Оба артиста, обладающие чувством юмора, рассмеялись.
Сегодня, вспоминая дорогого для меня человека — Василия Ивановича Белова, я вижу его в двух образах: первый — эдакий старичок-лесовичок, вологодский домовой, с детской картавостью и лукавинкой во взоре; второй — выдающийся Русский литератор, писатель с огромной светлой душой, патриот своей Отчизны, вбирающий в себя всю свою любимую Родину. Русская литература богата великими писателями. О многих из них можно говорить — кто у кого и что заимствовал, кто из кого произрастал. Только Василию Белову в мире нет аналогов.

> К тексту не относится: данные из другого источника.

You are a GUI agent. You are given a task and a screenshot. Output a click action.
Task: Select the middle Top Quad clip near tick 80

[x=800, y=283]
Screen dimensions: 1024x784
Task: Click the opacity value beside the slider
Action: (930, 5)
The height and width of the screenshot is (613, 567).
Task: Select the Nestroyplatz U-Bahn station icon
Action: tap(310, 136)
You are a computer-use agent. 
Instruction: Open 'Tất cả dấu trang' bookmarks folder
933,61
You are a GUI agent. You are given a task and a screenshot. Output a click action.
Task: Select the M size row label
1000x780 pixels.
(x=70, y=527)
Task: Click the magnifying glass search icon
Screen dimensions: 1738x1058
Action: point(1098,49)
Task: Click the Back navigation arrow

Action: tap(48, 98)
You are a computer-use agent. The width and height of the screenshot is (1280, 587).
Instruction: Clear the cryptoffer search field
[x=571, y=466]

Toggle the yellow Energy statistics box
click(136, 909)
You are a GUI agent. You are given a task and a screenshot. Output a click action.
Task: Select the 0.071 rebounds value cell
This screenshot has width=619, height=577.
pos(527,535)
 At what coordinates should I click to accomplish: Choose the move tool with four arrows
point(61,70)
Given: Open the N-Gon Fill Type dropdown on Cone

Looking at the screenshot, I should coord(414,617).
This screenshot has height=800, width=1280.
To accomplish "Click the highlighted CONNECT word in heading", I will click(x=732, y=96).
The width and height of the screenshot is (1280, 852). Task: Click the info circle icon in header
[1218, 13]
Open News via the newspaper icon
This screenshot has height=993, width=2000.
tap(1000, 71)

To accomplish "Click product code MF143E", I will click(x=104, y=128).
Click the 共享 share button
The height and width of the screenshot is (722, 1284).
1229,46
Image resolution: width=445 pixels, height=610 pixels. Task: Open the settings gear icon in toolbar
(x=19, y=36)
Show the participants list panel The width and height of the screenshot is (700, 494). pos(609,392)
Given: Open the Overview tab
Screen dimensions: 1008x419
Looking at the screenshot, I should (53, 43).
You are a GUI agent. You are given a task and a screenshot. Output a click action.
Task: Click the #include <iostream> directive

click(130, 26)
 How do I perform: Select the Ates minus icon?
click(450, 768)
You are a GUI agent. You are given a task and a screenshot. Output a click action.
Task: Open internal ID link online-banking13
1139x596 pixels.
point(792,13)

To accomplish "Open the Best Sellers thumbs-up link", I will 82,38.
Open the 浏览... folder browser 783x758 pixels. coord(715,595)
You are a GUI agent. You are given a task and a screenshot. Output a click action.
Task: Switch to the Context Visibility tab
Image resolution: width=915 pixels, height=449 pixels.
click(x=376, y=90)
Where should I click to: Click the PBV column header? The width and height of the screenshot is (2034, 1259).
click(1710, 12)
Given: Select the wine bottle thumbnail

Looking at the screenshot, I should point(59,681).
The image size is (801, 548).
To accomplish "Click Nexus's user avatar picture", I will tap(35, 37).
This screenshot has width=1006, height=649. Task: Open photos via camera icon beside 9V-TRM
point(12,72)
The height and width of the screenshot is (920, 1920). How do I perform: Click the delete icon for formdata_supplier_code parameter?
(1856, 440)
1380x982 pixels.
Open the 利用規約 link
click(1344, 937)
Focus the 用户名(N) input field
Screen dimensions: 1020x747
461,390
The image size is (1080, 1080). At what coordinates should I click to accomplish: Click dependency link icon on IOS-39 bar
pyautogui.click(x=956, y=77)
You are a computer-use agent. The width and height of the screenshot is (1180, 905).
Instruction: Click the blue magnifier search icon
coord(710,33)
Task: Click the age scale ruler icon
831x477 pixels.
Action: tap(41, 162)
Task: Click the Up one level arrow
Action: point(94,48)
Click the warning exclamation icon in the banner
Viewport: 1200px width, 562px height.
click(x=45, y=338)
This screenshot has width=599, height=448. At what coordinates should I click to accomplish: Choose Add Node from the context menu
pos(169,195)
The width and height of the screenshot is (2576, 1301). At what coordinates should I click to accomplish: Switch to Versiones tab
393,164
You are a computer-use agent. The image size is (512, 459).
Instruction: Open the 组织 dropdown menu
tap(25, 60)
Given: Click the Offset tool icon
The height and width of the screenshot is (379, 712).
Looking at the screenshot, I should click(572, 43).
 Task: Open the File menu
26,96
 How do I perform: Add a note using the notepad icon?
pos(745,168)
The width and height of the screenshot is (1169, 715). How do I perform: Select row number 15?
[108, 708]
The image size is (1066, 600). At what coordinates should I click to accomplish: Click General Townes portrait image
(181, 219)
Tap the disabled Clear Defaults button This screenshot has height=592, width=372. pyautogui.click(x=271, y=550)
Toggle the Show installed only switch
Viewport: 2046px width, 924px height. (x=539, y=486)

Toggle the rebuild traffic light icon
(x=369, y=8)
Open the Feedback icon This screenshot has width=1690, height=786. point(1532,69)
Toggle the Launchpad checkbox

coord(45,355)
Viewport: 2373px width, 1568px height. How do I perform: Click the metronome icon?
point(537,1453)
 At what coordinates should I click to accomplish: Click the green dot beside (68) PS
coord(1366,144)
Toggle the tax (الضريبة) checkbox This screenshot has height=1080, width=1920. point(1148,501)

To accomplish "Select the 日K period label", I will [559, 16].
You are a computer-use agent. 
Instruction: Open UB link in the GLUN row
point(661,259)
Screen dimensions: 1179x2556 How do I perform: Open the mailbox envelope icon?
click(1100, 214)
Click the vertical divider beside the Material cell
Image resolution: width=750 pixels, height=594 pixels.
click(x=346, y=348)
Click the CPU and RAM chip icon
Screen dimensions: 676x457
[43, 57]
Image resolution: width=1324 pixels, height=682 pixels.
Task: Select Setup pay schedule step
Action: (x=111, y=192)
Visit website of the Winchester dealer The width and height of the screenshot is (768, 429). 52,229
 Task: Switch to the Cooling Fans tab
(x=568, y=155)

Василий Белов — это Василий Белов. Ни на кого не похожий, неповторимый.
Все мы помним, как либеральная, эстетствующая литературная критика презрительно называла Белова, Шукшина, Астафьева, Распутина “деревенщиками”. И где эти “критики” теперь? Превратились в прах, развеялись по русским ветрам. А по драгоценной прозе наших великих “деревенщиков” грядущие поколения будут познавать тайну русского характера, русской души, которая была и канула на дно. Со всеми неповторимыми шукшинскими характерами, со всем былым беловским “Ладом”, распутинской Матёрой, которая, словно загадочная Атлантида, погрузилась в глубины мировой истории.

Гений на все времена
Алексей Петренко


Имя Алексея Петренко для меня впервые прозвучало при рождении фильма Алексея Германа “Двадцать дней без войны”. Помню, как Герман предложил мне задержаться на “Ленфильме” после рабочего дня и посмотреть его новый фильм. Картина потрясла меня до глубины души, а исповедь лётчика, которого сыграл новый для меня актёр по имени Алексей Петренко, поразила своей правдивостью и исполнительской виртуозностью. Признаюсь, что актёры редко поражают меня истинным талантом.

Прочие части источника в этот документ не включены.